The domestic equities market came under sell pressure given the recent developments in the fixed-income market. Airtel Africa which opened the month of May at N2,200 per share declined by N2.20 or 11.11 per cent to close at N1,980 per share on May 7, 2024. Also, the Airtel Africa market capitalization declined by N827 billion from N8.268 trillion on April 30, 2024 to N7.441 trillion on May 7, 2024.
Speaking on the Company’s share trading, Adnori, who is also the vice president, Highcap Securities Limited, said Airtel Africa, just like other big companies that occupy the commanding height of the Nigerian economy, will recover from the losses that they suffered as a result of the devaluation of the naira and they would become very relevant to long-term investors.

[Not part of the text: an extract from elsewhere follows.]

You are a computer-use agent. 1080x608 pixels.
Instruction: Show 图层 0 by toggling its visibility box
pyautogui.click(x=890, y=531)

“So, most of the investors selling off now are speculators or short-term investors. Long-term investors are still there. So, the investment has actually just transformed from short-term to long-term,” he said.
Another expert, Dayo Bello said that the drop recorded by the company on Monday was not an indicator of Airtel’s performances as a company but a general pressure in the market.

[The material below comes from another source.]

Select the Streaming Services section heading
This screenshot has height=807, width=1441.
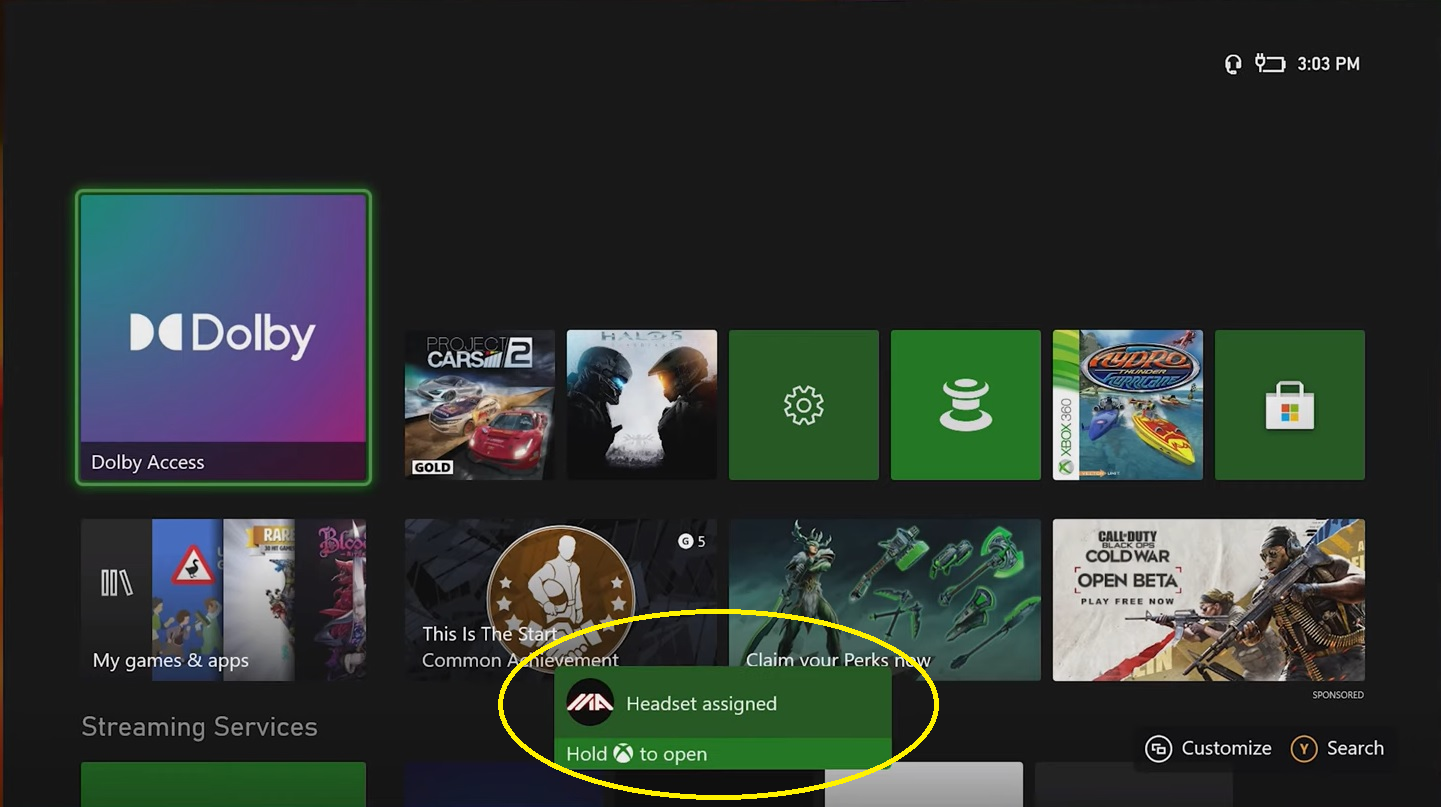pyautogui.click(x=199, y=727)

The year end results of Airtel Africa for the financial period ended March 2024 is yet to be released on the Nigerian Exchange. Meanwhile, the Company in a notice to the NGX said it will announce its results for the full year ended March 31, 2024 on May 9, 2024.

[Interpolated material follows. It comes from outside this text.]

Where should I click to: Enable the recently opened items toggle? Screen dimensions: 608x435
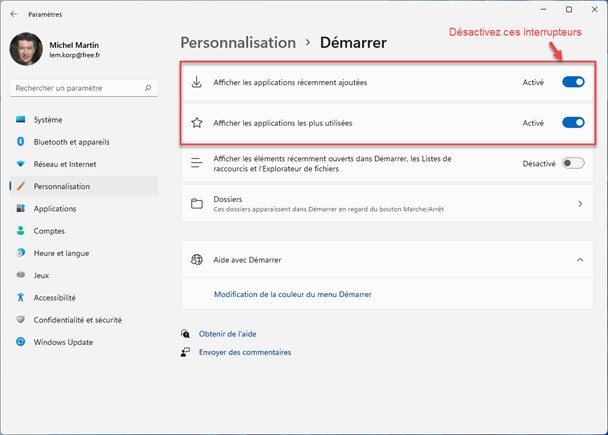(573, 163)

The mobile network operator in February 2024 announced a significant move to buy back 8.6 million ordinary shares from Citigroup Global Markets Limited. This decision is part of a broader share buyback plan.
The primary objective of this buyback program is to reduce Airtel Africa’s share capital, which in turn will help lower the company’s debt obligations and operational costs.
The CEO of Airtel Africa, Segun Ogunsanya highlighted that the company’s businesses have generated substantial cash flow, prompting the board’s decision to launch this share repurchase initiative.
“The board believes that repurchasing its shares is an attractive use of its capital in light of the Group’s strong long-term growth outlook,” said Segun Ogunsanya.
The company’s financial statement for December 2023 showed a 21.96 per cent drop in revenue, from $1.59 billion to $1.24 billion, which was largely attributed to the decline in the value of the Nigerian naira and its impact on Airtel’s conversion rates.
To address these challenges, Airtel Africa has taken steps to reduce its high operating costs, including outsourcing a significant portion of its tower operations to IHS Towers. The share buyback program is another strategic move by the company to optimize its capital structure and maintain profitability.
By reducing its share capital and debt obligations, Airtel Africa aims to strengthen its financial position and enhance its long-term growth prospects. This bold initiative reflects the company’s commitment to adapting to the evolving market conditions and exploring innovative ways to create value for its shareholders.